What about the resources? Mariotti wants to know where they are. Giovanni Del Vecchio does not beat around the bush. “For a company with a turnover of less than 100 million, it is inconceivable to compete with colossuses like LVMH in the field of blockchain or augmented reality. Creating a network is strictly necessary, either by means of private equity or by means of strategic alliances. If you take private equity, however, it is important that the entrepreneur remain at the helm of the brand, because he is the one who represents, is familiar with, and preserves the company’s DNA.”

Nowadays, you need a complex system in which, for instance, the salesperson is fundamental. Well-made brochures and well-trodden trade shows are no longer enough. An attractive experience around the product must be created, a task that requires a lengthy and refined chain of work

Claudio Feltrin expresses a systemic thought. “We are experiencing a phase of change. There are great risks but also great opportunities. If you look closely, we have never had anything like the potential we are presented with today. But it is necessary to understand that the market in which the best producer beats the competition is finished. Nowadays, you need a complex system in which, for instance, the salesperson is fundamental. Well-made brochures and well-trodden trade shows are no longer enough. An attractive experience around the product must be created, a task that requires a lengthy and refined chain of work. You can discuss how to find the resources, but in the meantime let’s not forget to cultivate talent and preserve competencies.”

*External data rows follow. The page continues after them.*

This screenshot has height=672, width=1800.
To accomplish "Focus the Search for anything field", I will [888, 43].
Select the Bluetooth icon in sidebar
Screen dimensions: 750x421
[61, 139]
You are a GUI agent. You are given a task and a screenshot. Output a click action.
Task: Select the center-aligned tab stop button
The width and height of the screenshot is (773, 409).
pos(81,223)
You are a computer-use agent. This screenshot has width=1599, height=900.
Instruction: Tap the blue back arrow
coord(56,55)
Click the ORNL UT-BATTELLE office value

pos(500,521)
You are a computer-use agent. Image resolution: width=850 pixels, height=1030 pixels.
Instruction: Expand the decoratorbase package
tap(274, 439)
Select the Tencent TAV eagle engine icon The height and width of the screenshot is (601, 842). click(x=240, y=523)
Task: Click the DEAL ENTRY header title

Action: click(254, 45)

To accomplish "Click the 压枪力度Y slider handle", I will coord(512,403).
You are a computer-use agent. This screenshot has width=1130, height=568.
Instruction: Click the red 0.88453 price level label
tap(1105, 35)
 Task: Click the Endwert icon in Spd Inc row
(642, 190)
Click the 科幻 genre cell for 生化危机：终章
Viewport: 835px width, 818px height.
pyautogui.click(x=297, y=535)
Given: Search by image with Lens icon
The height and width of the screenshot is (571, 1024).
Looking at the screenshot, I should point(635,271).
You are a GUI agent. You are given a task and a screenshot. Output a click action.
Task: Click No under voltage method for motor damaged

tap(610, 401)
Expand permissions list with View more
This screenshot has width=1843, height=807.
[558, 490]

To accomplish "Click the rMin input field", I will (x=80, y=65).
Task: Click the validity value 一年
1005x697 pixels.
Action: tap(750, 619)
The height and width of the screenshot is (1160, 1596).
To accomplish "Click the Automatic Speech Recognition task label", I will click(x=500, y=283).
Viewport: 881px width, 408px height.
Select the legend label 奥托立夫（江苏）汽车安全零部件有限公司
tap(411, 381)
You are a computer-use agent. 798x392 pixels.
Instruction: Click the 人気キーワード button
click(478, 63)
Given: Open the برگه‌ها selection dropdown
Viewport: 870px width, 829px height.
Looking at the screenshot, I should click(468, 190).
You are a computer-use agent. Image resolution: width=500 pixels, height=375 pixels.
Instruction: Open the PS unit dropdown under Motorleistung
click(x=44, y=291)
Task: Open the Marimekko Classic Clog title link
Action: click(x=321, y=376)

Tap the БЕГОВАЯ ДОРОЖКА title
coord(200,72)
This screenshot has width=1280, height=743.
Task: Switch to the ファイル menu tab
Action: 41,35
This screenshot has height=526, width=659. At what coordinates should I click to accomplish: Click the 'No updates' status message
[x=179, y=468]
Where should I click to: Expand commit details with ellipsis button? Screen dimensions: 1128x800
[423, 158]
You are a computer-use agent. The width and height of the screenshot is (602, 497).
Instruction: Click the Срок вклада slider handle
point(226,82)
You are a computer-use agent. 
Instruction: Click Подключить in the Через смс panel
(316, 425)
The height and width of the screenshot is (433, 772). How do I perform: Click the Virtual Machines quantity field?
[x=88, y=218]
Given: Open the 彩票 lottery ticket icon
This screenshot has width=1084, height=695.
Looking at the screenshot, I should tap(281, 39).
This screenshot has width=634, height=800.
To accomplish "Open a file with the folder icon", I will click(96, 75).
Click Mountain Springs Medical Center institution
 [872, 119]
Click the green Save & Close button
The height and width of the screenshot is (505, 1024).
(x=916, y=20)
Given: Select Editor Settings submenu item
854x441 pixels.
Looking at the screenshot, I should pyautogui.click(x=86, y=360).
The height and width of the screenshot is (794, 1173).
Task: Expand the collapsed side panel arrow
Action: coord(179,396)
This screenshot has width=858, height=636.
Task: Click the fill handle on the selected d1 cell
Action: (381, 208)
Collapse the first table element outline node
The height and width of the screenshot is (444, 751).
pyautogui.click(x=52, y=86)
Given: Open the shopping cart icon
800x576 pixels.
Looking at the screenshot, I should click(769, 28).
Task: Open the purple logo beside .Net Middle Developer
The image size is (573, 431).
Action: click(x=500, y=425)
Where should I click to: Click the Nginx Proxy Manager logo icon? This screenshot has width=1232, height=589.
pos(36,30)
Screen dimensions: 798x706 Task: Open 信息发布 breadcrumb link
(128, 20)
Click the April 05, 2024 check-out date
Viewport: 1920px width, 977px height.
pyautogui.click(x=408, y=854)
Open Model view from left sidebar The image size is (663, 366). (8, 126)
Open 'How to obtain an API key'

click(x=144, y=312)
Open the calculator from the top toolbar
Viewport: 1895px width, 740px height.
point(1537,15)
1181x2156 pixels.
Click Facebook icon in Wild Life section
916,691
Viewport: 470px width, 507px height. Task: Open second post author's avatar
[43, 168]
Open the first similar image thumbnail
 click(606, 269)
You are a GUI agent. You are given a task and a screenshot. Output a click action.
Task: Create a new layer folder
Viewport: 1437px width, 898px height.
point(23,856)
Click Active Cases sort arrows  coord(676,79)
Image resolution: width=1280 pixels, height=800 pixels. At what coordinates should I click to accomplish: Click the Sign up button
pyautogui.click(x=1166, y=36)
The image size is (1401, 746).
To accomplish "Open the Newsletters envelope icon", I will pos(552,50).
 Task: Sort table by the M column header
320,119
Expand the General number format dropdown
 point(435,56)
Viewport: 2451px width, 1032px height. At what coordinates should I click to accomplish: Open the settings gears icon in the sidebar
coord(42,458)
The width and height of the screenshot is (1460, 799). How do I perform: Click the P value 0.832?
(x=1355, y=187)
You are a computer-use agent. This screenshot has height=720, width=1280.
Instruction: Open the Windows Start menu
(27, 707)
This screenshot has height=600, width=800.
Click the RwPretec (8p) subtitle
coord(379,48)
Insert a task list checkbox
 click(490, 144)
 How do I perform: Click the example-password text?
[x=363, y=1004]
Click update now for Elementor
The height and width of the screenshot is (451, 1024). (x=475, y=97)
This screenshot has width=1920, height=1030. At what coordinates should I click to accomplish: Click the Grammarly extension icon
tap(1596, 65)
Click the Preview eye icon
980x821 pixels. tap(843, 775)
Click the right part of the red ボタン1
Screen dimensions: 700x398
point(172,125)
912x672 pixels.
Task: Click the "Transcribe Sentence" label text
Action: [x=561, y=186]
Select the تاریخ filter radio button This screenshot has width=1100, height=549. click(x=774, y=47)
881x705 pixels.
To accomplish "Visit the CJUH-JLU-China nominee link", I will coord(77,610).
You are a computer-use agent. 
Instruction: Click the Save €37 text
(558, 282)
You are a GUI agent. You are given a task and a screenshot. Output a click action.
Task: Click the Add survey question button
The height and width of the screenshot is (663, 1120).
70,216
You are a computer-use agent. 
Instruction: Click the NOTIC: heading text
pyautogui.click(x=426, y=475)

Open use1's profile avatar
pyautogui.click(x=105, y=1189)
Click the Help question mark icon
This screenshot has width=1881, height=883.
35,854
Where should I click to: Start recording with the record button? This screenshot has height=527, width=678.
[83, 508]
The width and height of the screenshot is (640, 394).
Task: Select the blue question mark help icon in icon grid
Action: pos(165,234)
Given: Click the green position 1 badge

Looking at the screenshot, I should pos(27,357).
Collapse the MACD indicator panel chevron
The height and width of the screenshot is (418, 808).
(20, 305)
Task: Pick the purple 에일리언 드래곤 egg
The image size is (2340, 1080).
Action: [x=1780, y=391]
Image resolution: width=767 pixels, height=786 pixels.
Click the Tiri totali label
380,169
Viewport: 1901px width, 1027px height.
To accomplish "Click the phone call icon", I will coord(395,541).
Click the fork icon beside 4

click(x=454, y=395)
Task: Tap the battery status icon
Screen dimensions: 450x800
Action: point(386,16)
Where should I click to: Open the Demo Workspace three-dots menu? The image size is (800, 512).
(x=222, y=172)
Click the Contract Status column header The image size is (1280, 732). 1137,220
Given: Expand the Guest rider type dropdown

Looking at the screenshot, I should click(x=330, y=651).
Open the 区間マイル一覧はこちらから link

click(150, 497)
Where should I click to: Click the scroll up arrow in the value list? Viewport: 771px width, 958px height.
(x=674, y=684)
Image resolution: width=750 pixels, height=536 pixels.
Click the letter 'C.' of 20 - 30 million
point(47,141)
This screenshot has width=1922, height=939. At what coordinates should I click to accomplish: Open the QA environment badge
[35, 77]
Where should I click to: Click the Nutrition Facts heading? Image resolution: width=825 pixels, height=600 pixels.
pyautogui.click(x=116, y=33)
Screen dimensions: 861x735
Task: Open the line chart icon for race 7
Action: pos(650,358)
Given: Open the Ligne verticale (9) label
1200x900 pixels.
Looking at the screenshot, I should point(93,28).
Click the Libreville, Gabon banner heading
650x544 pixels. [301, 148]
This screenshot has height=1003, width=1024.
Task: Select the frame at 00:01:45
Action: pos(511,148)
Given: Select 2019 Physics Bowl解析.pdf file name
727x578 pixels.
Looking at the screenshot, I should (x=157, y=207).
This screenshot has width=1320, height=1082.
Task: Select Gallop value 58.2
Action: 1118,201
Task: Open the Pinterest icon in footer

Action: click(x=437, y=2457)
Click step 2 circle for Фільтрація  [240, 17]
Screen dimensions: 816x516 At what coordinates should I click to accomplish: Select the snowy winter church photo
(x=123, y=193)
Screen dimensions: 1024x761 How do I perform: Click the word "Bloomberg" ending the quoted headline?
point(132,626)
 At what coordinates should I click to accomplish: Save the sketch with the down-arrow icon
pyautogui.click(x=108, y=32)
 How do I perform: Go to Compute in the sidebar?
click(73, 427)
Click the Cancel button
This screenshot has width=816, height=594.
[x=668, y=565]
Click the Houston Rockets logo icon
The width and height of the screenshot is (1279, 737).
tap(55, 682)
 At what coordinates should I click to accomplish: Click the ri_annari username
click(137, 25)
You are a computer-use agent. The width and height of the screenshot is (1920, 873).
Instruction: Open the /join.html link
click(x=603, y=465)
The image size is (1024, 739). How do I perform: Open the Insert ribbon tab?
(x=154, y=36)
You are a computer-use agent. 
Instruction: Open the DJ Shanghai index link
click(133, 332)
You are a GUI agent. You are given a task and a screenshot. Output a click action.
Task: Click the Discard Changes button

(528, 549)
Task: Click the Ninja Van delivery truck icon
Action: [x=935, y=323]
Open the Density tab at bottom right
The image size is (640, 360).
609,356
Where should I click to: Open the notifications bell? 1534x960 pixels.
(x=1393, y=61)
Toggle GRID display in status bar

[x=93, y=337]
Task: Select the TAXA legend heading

Claudia D’Arpizio has a few things to say on the subject of training, and her comments are to the point. “Asian consumers are evolving very rapidly concerning their taste and culture. In a very short while, they will be among the most sophisticated in the world. So it is our duty to export the contents of what is made in Italy in an efficient manner, for example by means of influencers, whom we seem to be excluding. Italianity still has much value, but we cannot waste time, because design is already global and intercultural. The big names are found worldwide. In a certain sense, high-quality design companies are being called upon to be cultural mediators.”

The round table comes to a close with the pointed observation of a special guest, Dario Rinero, the managing director of Poltrona Frau. “Unfortunately, the furniture sector has not succeeded in creating giant businesses like you see in fashion. We suffer from industrial dwarfism. As has already been underlined, we are still too attached to the old model of production and sales, which is now obsolete.”

What to do? “Seeing it has been ascertained that a quality product is a necessary but not sufficient condition today, there are two main actions to take,” concludes Rinero. “One, we must invest in communication, a field in which design companies spend only 1 per cent of their turnover compared to fashion’s 7 per cent. And two, it is vital that the country’s system of policies, the Italian Industrial Federation, and the associations succeed in creating one-billion-euro businesses. Let the seeds we have planted here today not go to waste.”